Start with a high-level description of your Loki implementation. This should include:

  • Deployment model (single binary, microservices, etc.)
  • Infrastructure details (Kubernetes, bare metal, cloud provider)
  • Component relationships and data flow

2. Configuration Documentation

Document all configuration files with explanations for key settings. For example:

yaml
auth_enabled: false  # Authentication disabled for development environment

server:
http_listen_port: 3100 # The port Loki will listen on

ingester:
lifecycler:
ring:
kvstore:
store: inmemory # Using in-memory store instead of Consul/etcd
replication_factor: 1 # Single replica for development

Explain why certain configuration choices were made, especially when deviating from defaults.

3. Label Strategy

Since Loki relies heavily on labels for efficient querying, document your labeling strategy:

Loki Label Strategy

Standard Labels

  • app: The application generating the logs (e.g., frontend, api, database)
  • environment: Deployment environment (e.g., production, staging, development)
  • host: Hostname of the originating server
  • severity: Log level (e.g., info, warn, error, debug)

Query Examples

  • Find all errors in production API: {app="api", environment="production", severity="error"}
  • Find all logs from a specific host: {host="web-server-01"}

4. Alert and Dashboard Documentation

For each Loki alert and dashboard, include:

  • Purpose and what the alert/dashboard monitors
  • Expected behavior and thresholds
  • Troubleshooting steps when alerts trigger

Example:

High Error Rate Alert

Description: Triggers when error logs exceed 5% of total logs over 5 minutes.

Query:

sum(rate({severity="error"}[5m])) / sum(rate({severity=~".+"}[5m])) > 0.05

Troubleshooting Steps:

  1. Check application logs for specific error messages
  2. Verify recent deployments or configuration changes
  3. Check upstream dependencies for failures

5. Operational Procedures

Document routine operational tasks:

Scaling Ingesters

When log volume increases beyond 10GB/day:

  1. Increase replicas in loki-ingester-statefulset.yaml:
yaml
replicas: 3  # Increase from previous value
  1. Apply the change:
bash
kubectl apply -f loki-ingester-statefulset.yaml
  1. Monitor ingestion rate in Grafana dashboard "Loki Operations"

Documentation Best Practices

1. Keep Documentation Close to Code

Store documentation in the same repository as your Loki configuration. This ensures that documentation changes are reviewed alongside code changes and stay in sync.

loki-deployment/
├── README.md # Overview documentation
├── configs/
│ ├── loki.yaml
│ └── promtail.yaml
├── kubernetes/
│ ├── loki-statefulset.yaml
│ └── promtail-daemonset.yaml
└── docs/
├── architecture.md
├── scaling.md
├── troubleshooting.md
└── query-examples.md

2. Use Markdown for Readability

Markdown provides a good balance between readability and formatting capabilities:

Loki Query Examples

Finding Specific Error Messages

To find all occurrences of a specific error:

logql
{app="api"} |= "connection refused"

This will return all logs from the API service containing the phrase "connection refused".

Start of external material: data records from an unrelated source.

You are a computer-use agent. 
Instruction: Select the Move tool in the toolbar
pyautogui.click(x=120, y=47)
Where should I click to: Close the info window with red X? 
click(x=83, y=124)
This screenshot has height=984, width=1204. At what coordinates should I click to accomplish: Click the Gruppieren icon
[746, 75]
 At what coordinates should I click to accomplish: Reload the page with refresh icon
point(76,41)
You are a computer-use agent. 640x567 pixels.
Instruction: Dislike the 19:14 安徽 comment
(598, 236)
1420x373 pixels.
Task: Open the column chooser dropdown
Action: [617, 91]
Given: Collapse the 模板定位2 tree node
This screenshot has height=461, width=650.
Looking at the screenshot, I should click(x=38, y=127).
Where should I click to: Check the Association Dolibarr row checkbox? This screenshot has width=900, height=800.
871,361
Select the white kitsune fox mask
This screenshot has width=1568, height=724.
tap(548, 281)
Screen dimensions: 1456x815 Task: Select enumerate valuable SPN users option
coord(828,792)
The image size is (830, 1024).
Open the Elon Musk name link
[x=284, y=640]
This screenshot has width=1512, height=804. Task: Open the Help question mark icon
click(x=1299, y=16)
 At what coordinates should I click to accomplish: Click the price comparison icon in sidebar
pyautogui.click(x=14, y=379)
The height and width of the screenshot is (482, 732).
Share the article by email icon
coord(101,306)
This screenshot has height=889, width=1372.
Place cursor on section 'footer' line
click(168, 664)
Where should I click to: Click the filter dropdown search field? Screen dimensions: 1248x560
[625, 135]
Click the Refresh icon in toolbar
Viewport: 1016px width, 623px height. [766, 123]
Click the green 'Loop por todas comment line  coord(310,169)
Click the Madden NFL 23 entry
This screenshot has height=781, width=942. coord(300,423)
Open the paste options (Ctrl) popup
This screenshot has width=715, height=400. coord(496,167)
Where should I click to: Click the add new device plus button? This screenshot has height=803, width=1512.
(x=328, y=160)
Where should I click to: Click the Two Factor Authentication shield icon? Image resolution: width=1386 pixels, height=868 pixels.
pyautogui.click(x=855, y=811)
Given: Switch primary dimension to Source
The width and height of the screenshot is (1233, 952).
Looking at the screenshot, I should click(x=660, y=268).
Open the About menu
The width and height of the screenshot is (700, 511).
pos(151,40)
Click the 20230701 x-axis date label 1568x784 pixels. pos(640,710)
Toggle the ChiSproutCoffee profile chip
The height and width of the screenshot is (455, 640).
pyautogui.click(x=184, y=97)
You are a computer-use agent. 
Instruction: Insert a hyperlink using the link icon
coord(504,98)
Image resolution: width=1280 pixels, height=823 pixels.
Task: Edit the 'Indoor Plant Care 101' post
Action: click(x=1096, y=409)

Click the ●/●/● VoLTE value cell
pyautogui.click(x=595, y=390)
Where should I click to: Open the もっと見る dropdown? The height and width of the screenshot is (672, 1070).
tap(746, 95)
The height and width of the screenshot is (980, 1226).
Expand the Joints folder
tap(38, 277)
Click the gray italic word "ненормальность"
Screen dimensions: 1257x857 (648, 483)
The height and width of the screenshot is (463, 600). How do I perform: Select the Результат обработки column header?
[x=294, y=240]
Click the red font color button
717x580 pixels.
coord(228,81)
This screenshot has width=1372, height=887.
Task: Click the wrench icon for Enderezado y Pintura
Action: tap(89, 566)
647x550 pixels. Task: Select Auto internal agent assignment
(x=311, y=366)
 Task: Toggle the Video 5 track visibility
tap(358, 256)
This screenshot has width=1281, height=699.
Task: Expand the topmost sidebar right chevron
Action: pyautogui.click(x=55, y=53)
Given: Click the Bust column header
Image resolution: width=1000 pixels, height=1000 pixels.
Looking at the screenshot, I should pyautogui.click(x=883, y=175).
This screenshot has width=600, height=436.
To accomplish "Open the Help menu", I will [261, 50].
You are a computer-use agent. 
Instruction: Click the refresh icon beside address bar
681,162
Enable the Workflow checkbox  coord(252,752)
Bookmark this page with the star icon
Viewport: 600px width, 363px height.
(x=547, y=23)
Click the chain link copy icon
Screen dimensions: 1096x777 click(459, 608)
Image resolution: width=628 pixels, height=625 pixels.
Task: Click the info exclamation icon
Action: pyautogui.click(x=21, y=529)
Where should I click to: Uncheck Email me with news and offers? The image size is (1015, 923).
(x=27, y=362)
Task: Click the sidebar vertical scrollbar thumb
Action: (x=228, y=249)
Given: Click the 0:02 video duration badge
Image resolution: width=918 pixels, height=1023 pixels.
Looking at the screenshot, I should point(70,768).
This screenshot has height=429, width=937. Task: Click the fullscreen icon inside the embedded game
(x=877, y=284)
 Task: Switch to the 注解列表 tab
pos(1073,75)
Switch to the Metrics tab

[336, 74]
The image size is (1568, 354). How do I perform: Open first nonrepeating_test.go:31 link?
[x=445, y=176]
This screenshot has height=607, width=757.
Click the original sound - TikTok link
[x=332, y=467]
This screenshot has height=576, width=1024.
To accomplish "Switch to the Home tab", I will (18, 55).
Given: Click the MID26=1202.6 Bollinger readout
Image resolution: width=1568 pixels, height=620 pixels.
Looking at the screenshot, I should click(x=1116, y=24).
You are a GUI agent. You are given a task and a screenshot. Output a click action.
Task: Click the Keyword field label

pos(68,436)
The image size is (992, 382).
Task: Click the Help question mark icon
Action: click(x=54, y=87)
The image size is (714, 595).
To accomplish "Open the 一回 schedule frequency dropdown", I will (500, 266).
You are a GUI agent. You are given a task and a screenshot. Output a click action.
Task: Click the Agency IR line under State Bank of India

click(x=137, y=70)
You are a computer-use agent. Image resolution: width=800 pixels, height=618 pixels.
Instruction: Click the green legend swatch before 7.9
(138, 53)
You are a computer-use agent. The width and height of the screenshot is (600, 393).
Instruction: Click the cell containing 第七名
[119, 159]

3. Include Context and Reasoning

Don't just document what was done, but why it was done. This helps future team members understand the reasoning behind decisions.

Single-Store Configuration

We're using the single-store schema because:

  1. Our log volume (<5GB/day) doesn't justify the complexity of separate stores
  2. Simplifies backup and recovery procedures
  3. Reduces operational overhead

If log volume exceeds 20GB/day, consider switching to the boltdb-shipper schema.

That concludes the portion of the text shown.